İstanbul ve Ankara’dan gidenler... / Fotoğraf: Şevket Gültekin

MÜŞTAK AĞRİKLİ: Kemaliye sıra dışı bir coğrafyanın ortasında kurulmuş kadim bir kültüre ev sahipliği yapmaktadır. Bugün Türkiye’nin en önemli ekstrem spor merkezidir. Her yıl binlerce sporcu buraya gelip bu eşsiz coğrafyada dünyanın en önemli spor aktivitelerini gerçekleştirmektedir. Birçok su kaynağının ortasında kurulu olan Kemaliye, hayat veren coşkun dereleri ile bilinir. Genişletilerek Kemaliye’ye uzanması hedeflenen altın madeni bu bölgede çok büyük bir tahribat yapacaktır. Altın madenleri gittikleri her yerde felaket götürmüşlerdir. Bunun sayısız örnekleri vardır. Ancak bilinmelidir ki, Kemaliye kendini asla kurban etmeyecektir. Kemaliye her zaman devletinin ve onun menfaatinin yanında yer almıştır. Ancak bu maden işletmesinde sadece uluslararası tröstlerin menfaati vardır.
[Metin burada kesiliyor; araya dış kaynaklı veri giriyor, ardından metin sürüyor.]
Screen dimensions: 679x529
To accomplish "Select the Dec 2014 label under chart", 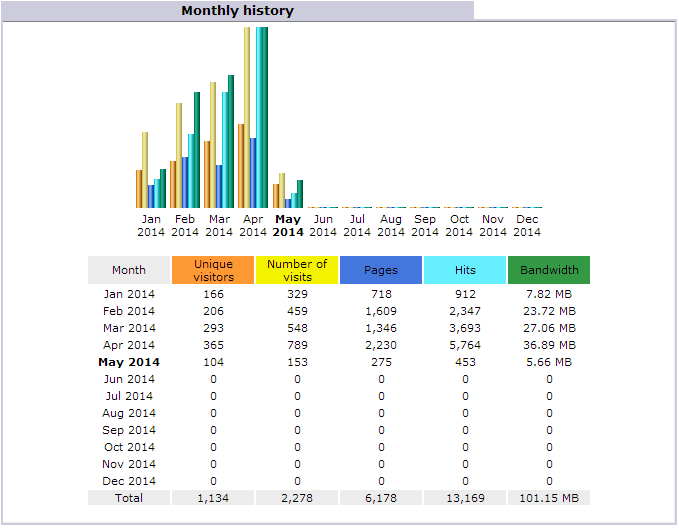I will tap(527, 225).
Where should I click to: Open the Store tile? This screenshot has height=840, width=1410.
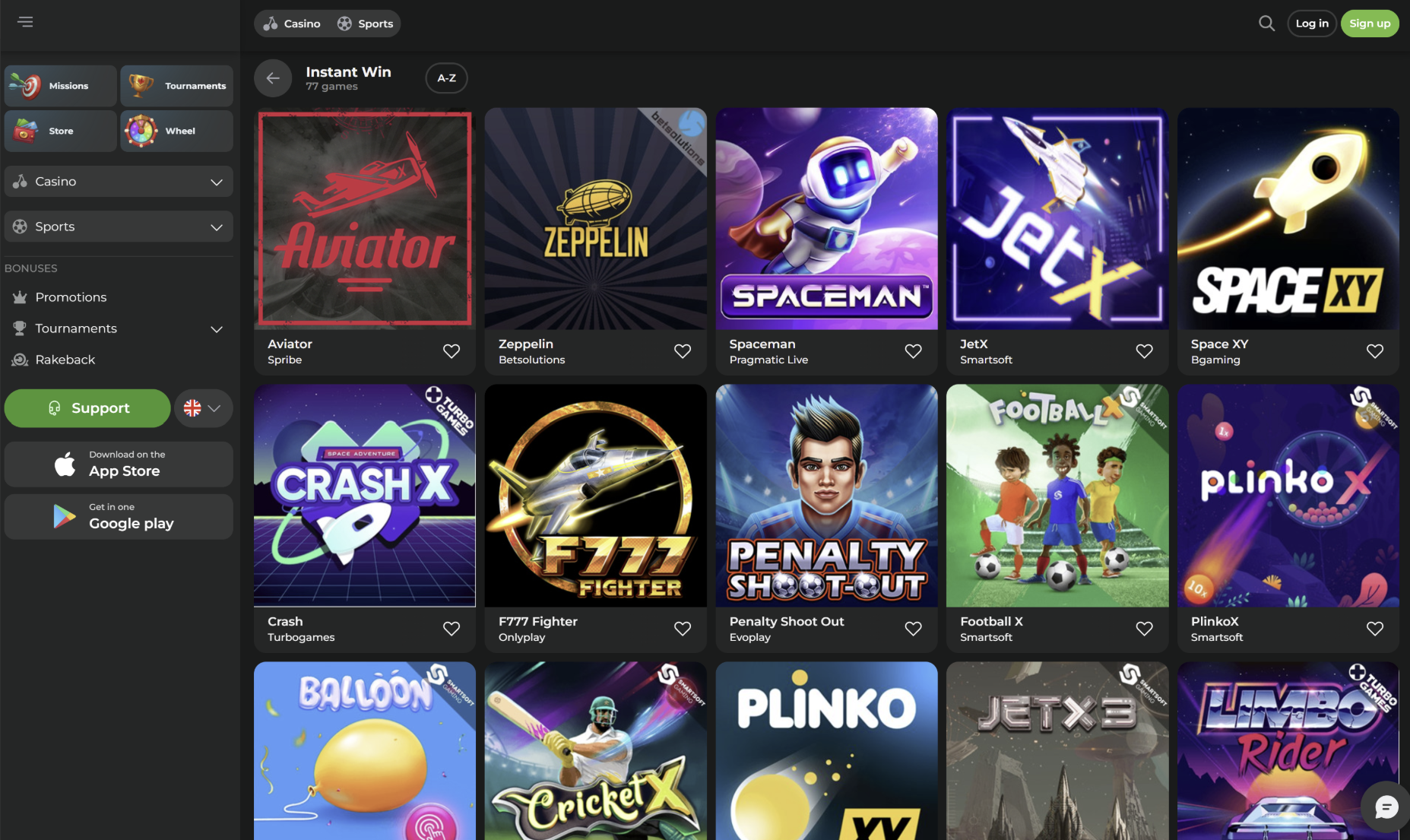pyautogui.click(x=61, y=131)
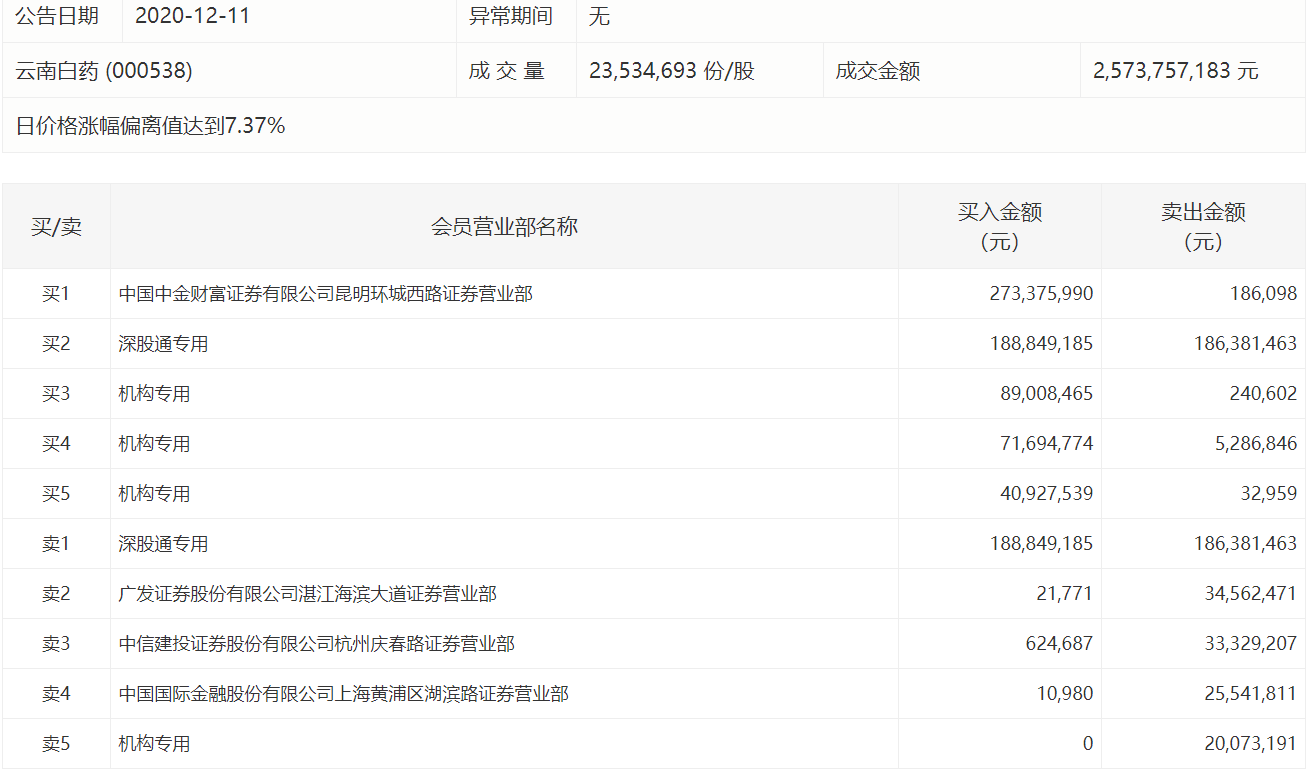This screenshot has height=778, width=1310.
Task: Select 中国中金财富证券昆明环城西路证券营业部 row
Action: click(x=654, y=294)
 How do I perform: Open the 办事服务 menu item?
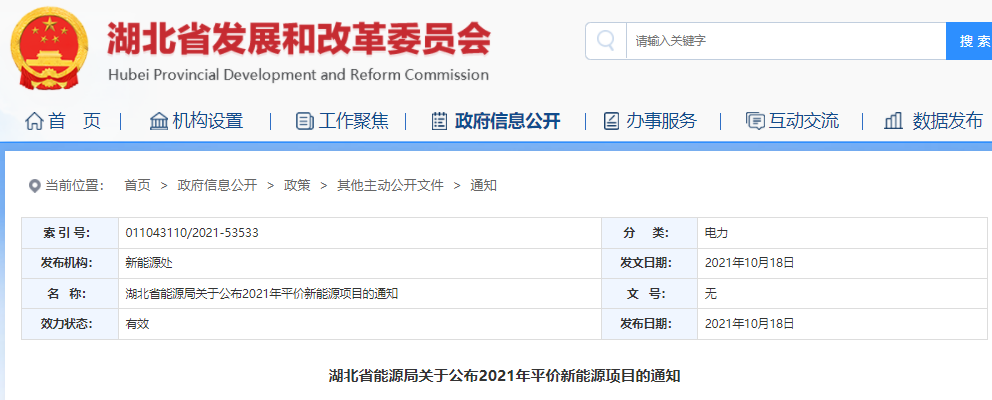[x=661, y=121]
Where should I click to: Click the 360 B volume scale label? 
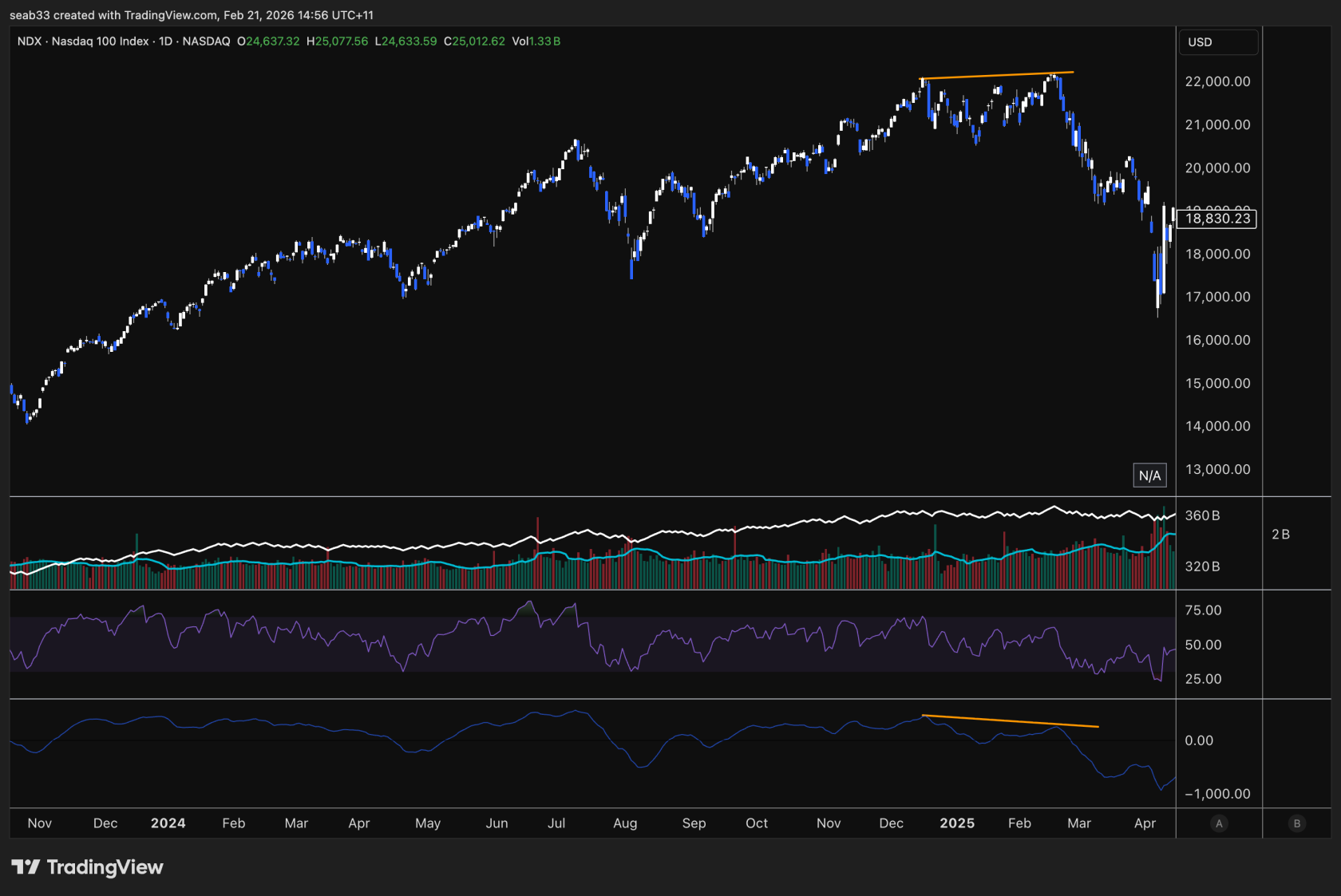(x=1202, y=515)
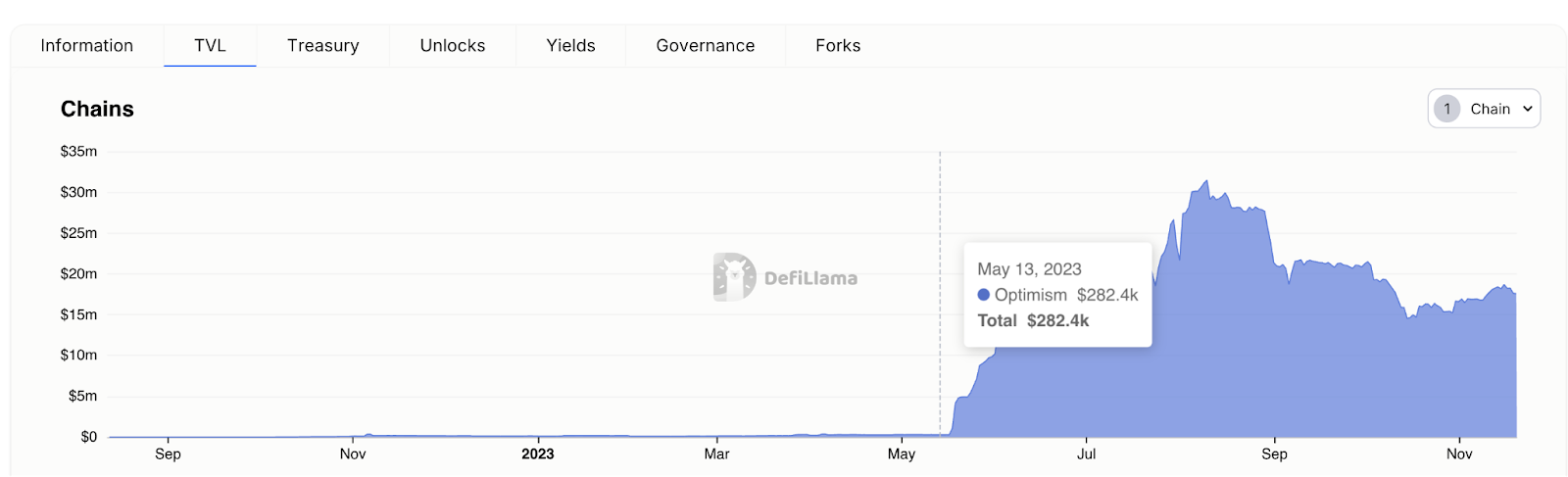Go to the Unlocks tab
Viewport: 1568px width, 477px height.
click(x=452, y=46)
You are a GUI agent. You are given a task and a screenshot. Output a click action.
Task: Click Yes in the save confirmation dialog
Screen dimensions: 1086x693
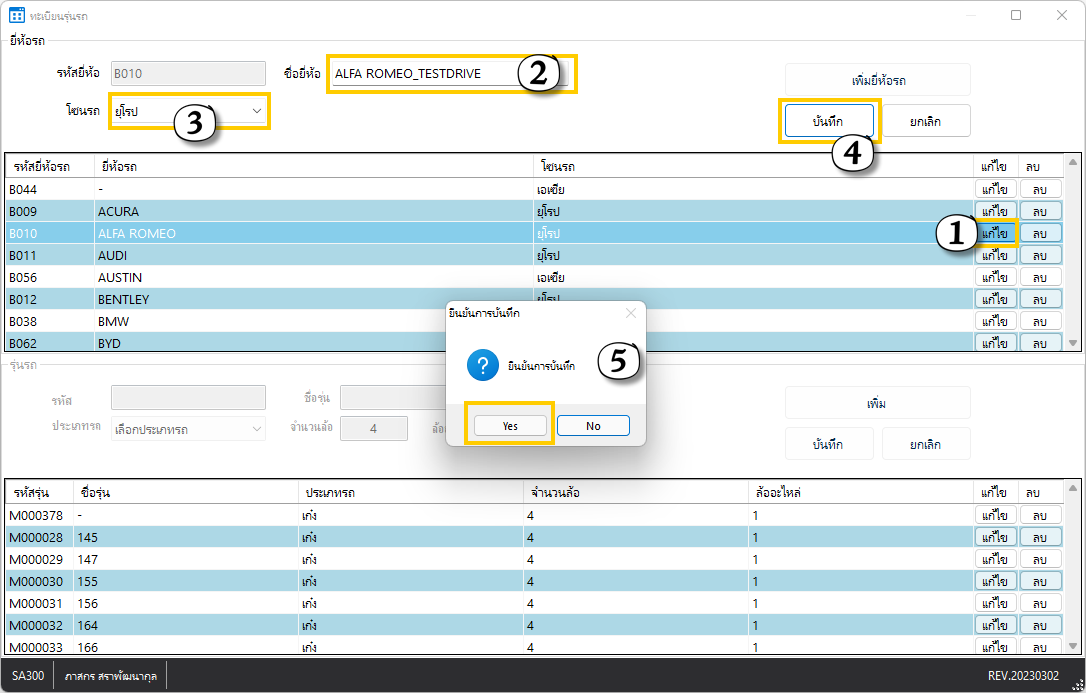pos(510,425)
Kemaliye halkı ve civardaki tüm ilçeler bu maden işletmesinin genişlemesine asla izin vermeyecektir. İdarecilerimizin ve siyasetçilerimizin bunu anlamaları gerekmektedir.

SENA ERTAM ÜNSAL: İliç!.. Sarı bir metal uğruna, topraklarının heba edildiği bahtsız şehir!.. Birkaç yürekli insanın savunmaktan vazgeçmediği vatan toprağı!.. Burada kuş sesi duyulmuyor, arı görülmüyor artık... Duymakla görmek arasındaki fark hiç bu kadar derinleşmemişti hayatımda!.. Devasa kimyasal zehir havuzunu görmek bizleri endişelendirdi, o havayı solumamak için ağızımızı ve burnumuzu kapattık. Siyanür ve diğer zehirli maddeler tüm İliç ve çevresini tehdit ediyor. Fırat’ın Karasu kolu zehir havuzuyla neredeyse yan yana... İliç fay hattı üzerinde, olası bir depremin sonuçlarını düşünmek bile ürpertiyor insanı!